__PROBLEM DETAILS__. Copy out the lines word for word, beginning with the first line and stopping after the line that contains "Open the Ice".

--- Start ---

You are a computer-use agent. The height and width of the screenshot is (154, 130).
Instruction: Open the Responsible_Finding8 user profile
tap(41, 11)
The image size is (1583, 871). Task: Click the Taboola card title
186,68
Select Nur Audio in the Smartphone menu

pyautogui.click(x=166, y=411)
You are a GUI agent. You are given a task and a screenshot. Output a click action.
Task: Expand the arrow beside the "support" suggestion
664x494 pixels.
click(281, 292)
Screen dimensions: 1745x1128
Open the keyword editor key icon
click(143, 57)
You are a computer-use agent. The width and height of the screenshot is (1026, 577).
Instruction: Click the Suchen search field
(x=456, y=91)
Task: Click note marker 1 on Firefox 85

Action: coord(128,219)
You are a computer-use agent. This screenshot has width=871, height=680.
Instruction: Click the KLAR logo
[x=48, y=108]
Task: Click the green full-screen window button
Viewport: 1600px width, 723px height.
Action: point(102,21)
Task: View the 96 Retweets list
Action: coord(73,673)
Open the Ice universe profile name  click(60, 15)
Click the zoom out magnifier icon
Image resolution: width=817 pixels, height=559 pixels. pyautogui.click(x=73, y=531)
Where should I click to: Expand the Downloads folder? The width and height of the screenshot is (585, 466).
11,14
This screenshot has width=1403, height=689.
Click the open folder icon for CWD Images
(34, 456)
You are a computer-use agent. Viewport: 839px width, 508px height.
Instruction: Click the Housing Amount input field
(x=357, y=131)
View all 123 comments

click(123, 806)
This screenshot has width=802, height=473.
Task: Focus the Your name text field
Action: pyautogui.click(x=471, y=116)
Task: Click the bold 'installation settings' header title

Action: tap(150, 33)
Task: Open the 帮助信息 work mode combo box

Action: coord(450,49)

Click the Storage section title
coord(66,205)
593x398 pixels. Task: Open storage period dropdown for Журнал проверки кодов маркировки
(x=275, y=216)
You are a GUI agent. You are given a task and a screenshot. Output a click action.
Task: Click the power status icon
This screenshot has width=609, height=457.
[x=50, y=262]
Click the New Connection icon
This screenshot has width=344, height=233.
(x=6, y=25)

--- End ---

__THE SOLUTION__.
You are a computer-use agent. The height and width of the screenshot is (154, 130).
Instruction: Open the Responsible_Finding8 user profile
tap(41, 11)
The image size is (1583, 871). Task: Click the Taboola card title
186,68
Select Nur Audio in the Smartphone menu

pyautogui.click(x=166, y=411)
You are a GUI agent. You are given a task and a screenshot. Output a click action.
Task: Expand the arrow beside the "support" suggestion
664x494 pixels.
click(281, 292)
Screen dimensions: 1745x1128
Open the keyword editor key icon
click(143, 57)
You are a computer-use agent. The width and height of the screenshot is (1026, 577).
Instruction: Click the Suchen search field
(x=456, y=91)
Task: Click note marker 1 on Firefox 85

Action: coord(128,219)
You are a computer-use agent. This screenshot has width=871, height=680.
Instruction: Click the KLAR logo
[x=48, y=108]
Task: Click the green full-screen window button
Viewport: 1600px width, 723px height.
Action: point(102,21)
Task: View the 96 Retweets list
Action: coord(73,673)
Open the Ice universe profile name  click(60, 15)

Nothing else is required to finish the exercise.